── INFORMATION PROVIDED ──

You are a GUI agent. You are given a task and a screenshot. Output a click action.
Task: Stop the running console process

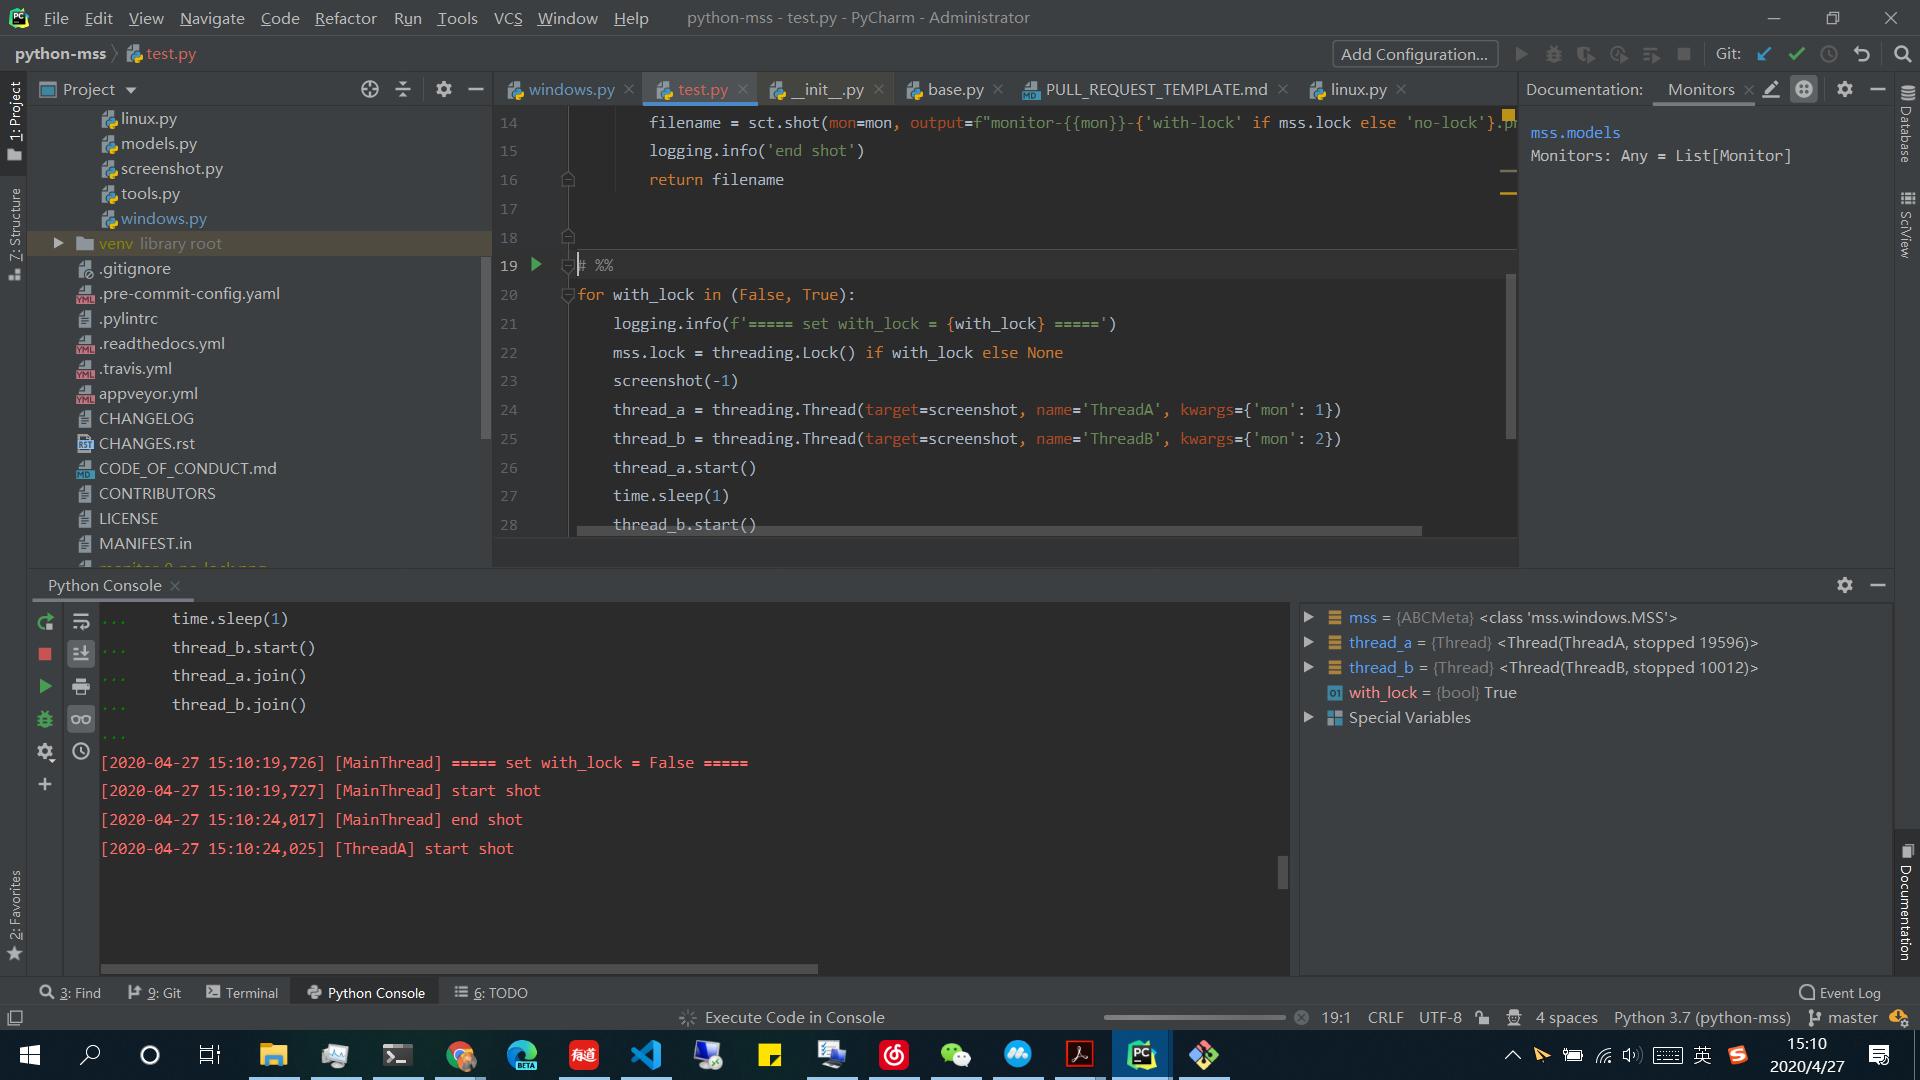[x=45, y=654]
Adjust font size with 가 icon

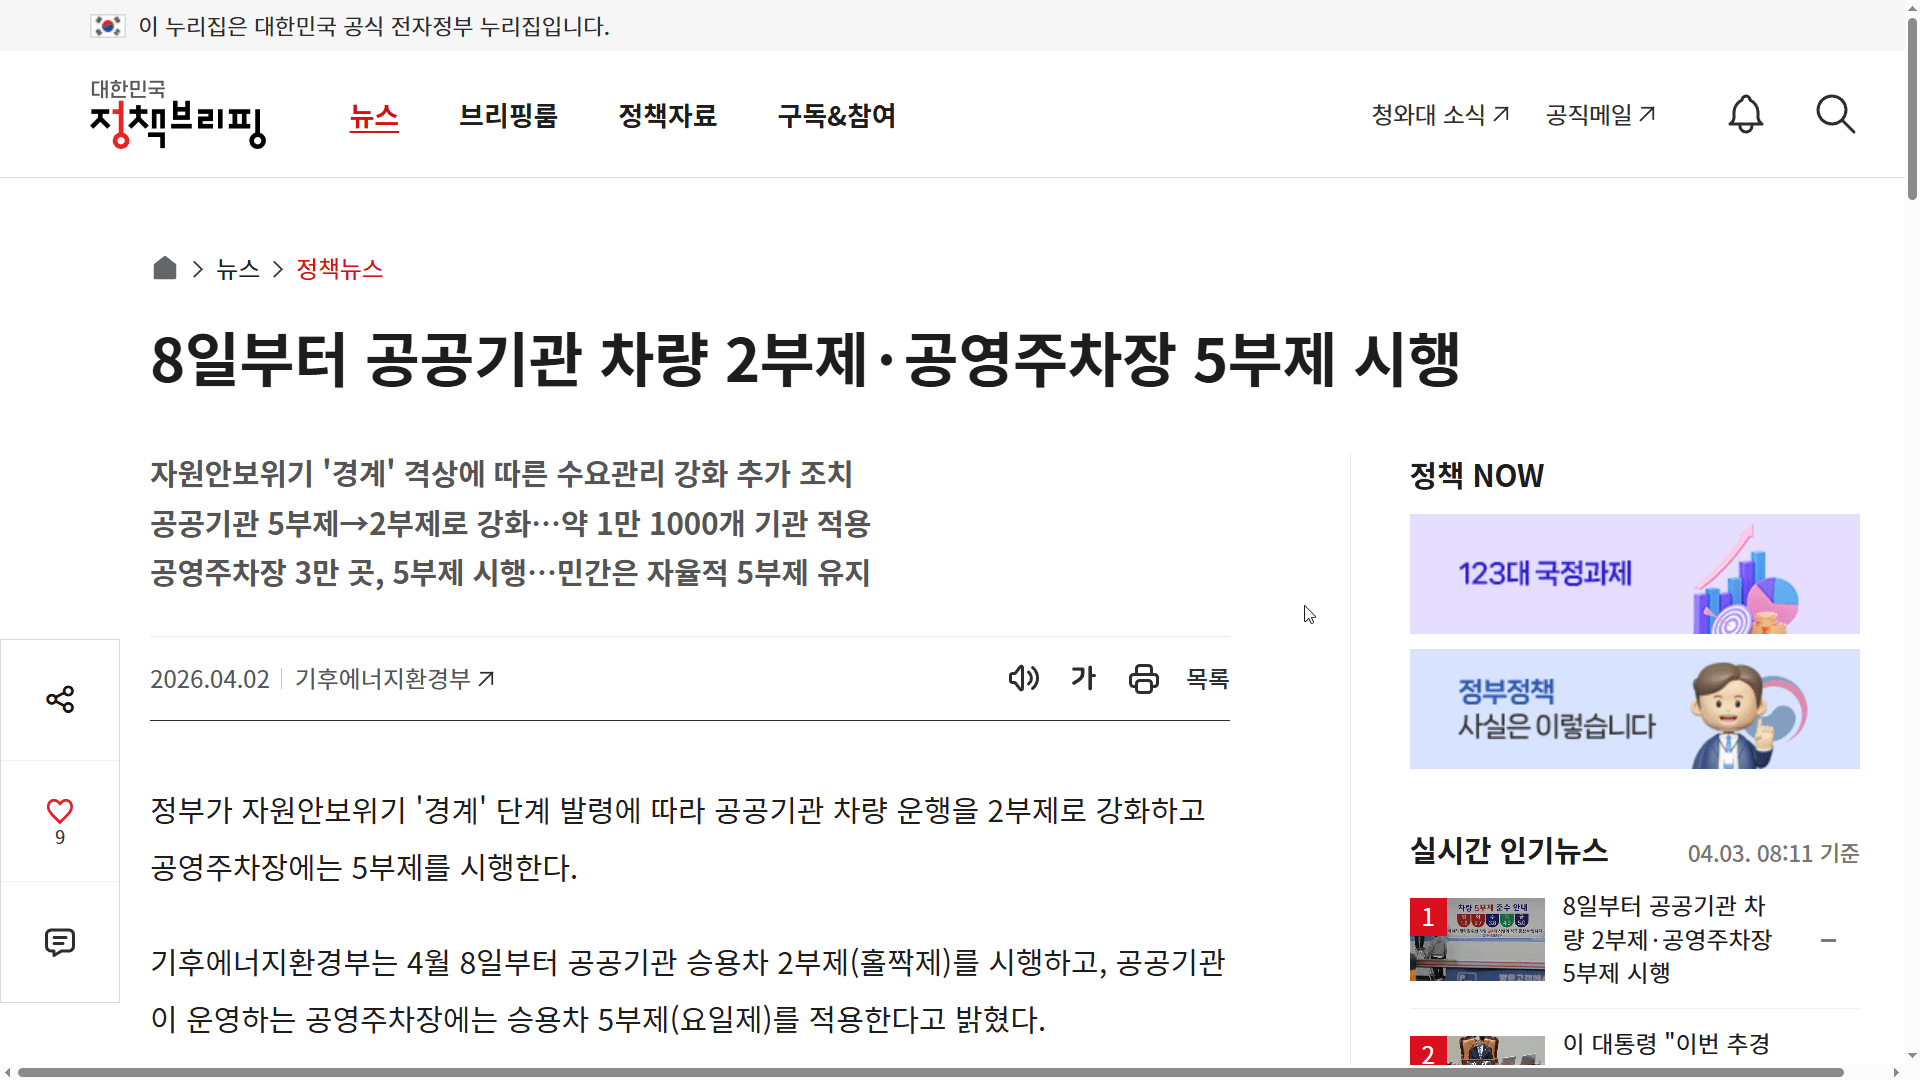(x=1083, y=678)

───

» **DIRECTIONS FOR THIS TASK**: Exclude images and repeat all entries exactly.

» **OUTPUT OF THE EXERCISE**:
You are a GUI agent. You are given a task and a screenshot. Output a click action.
Task: Stop the running console process

[x=45, y=654]
Adjust font size with 가 icon

(x=1083, y=678)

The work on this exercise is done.